* Exercise objective: Exact copies of all the entries are required.

* Supplied material:

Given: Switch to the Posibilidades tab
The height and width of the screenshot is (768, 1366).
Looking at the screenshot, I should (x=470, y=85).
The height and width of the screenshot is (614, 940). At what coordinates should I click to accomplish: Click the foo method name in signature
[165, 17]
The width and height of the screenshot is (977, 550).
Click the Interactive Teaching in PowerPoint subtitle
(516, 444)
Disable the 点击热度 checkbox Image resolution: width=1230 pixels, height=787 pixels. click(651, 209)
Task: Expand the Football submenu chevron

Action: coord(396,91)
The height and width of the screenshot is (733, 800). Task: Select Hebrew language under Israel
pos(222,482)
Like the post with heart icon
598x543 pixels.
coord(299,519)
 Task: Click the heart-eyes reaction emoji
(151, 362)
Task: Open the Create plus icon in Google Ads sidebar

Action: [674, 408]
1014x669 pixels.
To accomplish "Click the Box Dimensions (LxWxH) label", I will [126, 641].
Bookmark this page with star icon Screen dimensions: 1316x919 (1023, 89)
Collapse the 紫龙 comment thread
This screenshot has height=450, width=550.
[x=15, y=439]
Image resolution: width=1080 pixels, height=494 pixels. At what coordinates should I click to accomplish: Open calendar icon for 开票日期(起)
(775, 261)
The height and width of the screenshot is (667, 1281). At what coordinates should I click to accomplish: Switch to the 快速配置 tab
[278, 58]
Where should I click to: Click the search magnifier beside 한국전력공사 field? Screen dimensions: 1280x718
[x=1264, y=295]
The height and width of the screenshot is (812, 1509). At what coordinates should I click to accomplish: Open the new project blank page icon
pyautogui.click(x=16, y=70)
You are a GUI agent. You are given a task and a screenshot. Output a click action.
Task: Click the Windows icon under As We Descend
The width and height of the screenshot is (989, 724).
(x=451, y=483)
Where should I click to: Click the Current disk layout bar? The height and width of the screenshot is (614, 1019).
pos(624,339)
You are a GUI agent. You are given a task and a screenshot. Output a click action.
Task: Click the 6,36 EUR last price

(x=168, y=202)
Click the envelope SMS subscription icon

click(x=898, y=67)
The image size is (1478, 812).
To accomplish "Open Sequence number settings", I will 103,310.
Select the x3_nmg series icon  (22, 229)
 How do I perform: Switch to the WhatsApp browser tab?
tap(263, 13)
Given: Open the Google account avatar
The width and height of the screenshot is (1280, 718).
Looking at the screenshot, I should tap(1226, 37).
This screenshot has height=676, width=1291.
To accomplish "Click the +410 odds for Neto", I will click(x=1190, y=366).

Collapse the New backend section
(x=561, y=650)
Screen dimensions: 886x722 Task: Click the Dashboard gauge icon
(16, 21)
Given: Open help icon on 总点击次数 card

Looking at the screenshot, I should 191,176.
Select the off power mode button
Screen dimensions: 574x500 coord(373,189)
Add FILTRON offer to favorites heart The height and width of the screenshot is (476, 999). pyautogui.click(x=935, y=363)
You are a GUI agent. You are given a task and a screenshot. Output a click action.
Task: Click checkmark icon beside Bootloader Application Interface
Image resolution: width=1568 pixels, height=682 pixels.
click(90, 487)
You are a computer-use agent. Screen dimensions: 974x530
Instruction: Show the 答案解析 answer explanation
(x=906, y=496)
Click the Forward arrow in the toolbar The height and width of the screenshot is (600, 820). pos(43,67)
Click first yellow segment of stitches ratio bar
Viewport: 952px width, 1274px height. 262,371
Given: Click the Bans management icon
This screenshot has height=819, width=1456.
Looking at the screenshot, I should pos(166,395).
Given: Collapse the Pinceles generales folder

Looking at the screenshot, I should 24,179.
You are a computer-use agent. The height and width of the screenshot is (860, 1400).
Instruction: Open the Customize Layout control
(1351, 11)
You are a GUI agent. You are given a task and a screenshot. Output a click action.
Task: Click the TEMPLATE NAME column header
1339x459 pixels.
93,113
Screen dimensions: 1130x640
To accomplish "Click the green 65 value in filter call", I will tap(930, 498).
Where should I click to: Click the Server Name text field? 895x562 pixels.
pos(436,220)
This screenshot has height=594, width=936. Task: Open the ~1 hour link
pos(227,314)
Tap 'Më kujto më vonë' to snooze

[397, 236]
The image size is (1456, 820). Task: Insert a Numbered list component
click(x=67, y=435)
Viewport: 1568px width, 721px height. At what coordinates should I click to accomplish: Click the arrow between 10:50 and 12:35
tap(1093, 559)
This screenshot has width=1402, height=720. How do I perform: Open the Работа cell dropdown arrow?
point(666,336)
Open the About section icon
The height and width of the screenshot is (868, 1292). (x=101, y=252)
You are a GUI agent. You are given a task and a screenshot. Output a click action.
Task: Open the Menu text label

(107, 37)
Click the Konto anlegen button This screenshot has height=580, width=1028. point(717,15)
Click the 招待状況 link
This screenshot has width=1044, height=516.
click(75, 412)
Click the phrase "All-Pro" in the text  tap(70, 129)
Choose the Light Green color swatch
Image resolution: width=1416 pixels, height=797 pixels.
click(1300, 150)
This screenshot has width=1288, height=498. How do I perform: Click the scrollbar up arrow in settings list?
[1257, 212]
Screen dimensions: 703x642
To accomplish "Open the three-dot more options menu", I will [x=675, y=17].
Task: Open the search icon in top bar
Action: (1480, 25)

* Reply to the exercise:
Given: Switch to the Posibilidades tab
The height and width of the screenshot is (768, 1366).
Looking at the screenshot, I should (x=470, y=85).
The height and width of the screenshot is (614, 940). At what coordinates should I click to accomplish: Click the foo method name in signature
[165, 17]
The width and height of the screenshot is (977, 550).
Click the Interactive Teaching in PowerPoint subtitle
(516, 444)
Disable the 点击热度 checkbox Image resolution: width=1230 pixels, height=787 pixels. click(651, 209)
Task: Expand the Football submenu chevron

Action: coord(396,91)
The height and width of the screenshot is (733, 800). Task: Select Hebrew language under Israel
pos(222,482)
Like the post with heart icon
598x543 pixels.
coord(299,519)
 Task: Click the heart-eyes reaction emoji
(151, 362)
Task: Open the Create plus icon in Google Ads sidebar

Action: [674, 408]
1014x669 pixels.
To accomplish "Click the Box Dimensions (LxWxH) label", I will [126, 641].
Bookmark this page with star icon Screen dimensions: 1316x919 (1023, 89)
Collapse the 紫龙 comment thread
This screenshot has height=450, width=550.
[x=15, y=439]
Image resolution: width=1080 pixels, height=494 pixels. At what coordinates should I click to accomplish: Open calendar icon for 开票日期(起)
(775, 261)
The height and width of the screenshot is (667, 1281). At what coordinates should I click to accomplish: Switch to the 快速配置 tab
[278, 58]
Where should I click to: Click the search magnifier beside 한국전력공사 field? Screen dimensions: 1280x718
[x=1264, y=295]
The height and width of the screenshot is (812, 1509). At what coordinates should I click to accomplish: Open the new project blank page icon
pyautogui.click(x=16, y=70)
You are a GUI agent. You are given a task and a screenshot. Output a click action.
Task: Click the Windows icon under As We Descend
The width and height of the screenshot is (989, 724).
(x=451, y=483)
Where should I click to: Click the Current disk layout bar? The height and width of the screenshot is (614, 1019).
pos(624,339)
You are a GUI agent. You are given a task and a screenshot. Output a click action.
Task: Click the 6,36 EUR last price

(x=168, y=202)
Click the envelope SMS subscription icon

click(x=898, y=67)
The image size is (1478, 812).
To accomplish "Open Sequence number settings", I will 103,310.
Select the x3_nmg series icon  (22, 229)
 How do I perform: Switch to the WhatsApp browser tab?
tap(263, 13)
Given: Open the Google account avatar
The width and height of the screenshot is (1280, 718).
Looking at the screenshot, I should tap(1226, 37).
This screenshot has height=676, width=1291.
To accomplish "Click the +410 odds for Neto", I will click(x=1190, y=366).

Collapse the New backend section
(x=561, y=650)
Screen dimensions: 886x722 Task: Click the Dashboard gauge icon
(16, 21)
Given: Open help icon on 总点击次数 card

Looking at the screenshot, I should 191,176.
Select the off power mode button
Screen dimensions: 574x500 coord(373,189)
Add FILTRON offer to favorites heart The height and width of the screenshot is (476, 999). pyautogui.click(x=935, y=363)
You are a GUI agent. You are given a task and a screenshot. Output a click action.
Task: Click checkmark icon beside Bootloader Application Interface
Image resolution: width=1568 pixels, height=682 pixels.
click(90, 487)
You are a computer-use agent. Screen dimensions: 974x530
Instruction: Show the 答案解析 answer explanation
(x=906, y=496)
Click the Forward arrow in the toolbar The height and width of the screenshot is (600, 820). pos(43,67)
Click first yellow segment of stitches ratio bar
Viewport: 952px width, 1274px height. 262,371
Given: Click the Bans management icon
This screenshot has height=819, width=1456.
Looking at the screenshot, I should pos(166,395).
Given: Collapse the Pinceles generales folder

Looking at the screenshot, I should 24,179.
You are a computer-use agent. The height and width of the screenshot is (860, 1400).
Instruction: Open the Customize Layout control
(1351, 11)
You are a GUI agent. You are given a task and a screenshot. Output a click action.
Task: Click the TEMPLATE NAME column header
1339x459 pixels.
93,113
Screen dimensions: 1130x640
To accomplish "Click the green 65 value in filter call", I will tap(930, 498).
Where should I click to: Click the Server Name text field? 895x562 pixels.
pos(436,220)
This screenshot has height=594, width=936. Task: Open the ~1 hour link
pos(227,314)
Tap 'Më kujto më vonë' to snooze

[397, 236]
The image size is (1456, 820). Task: Insert a Numbered list component
click(x=67, y=435)
Viewport: 1568px width, 721px height. At what coordinates should I click to accomplish: Click the arrow between 10:50 and 12:35
tap(1093, 559)
This screenshot has width=1402, height=720. How do I perform: Open the Работа cell dropdown arrow?
point(666,336)
Open the About section icon
The height and width of the screenshot is (868, 1292). (x=101, y=252)
You are a GUI agent. You are given a task and a screenshot. Output a click action.
Task: Open the Menu text label

(107, 37)
Click the Konto anlegen button This screenshot has height=580, width=1028. point(717,15)
Click the 招待状況 link
This screenshot has width=1044, height=516.
click(75, 412)
Click the phrase "All-Pro" in the text  tap(70, 129)
Choose the Light Green color swatch
Image resolution: width=1416 pixels, height=797 pixels.
click(1300, 150)
This screenshot has width=1288, height=498. How do I perform: Click the scrollbar up arrow in settings list?
[1257, 212]
Screen dimensions: 703x642
To accomplish "Open the three-dot more options menu", I will [x=675, y=17].
Task: Open the search icon in top bar
Action: (1480, 25)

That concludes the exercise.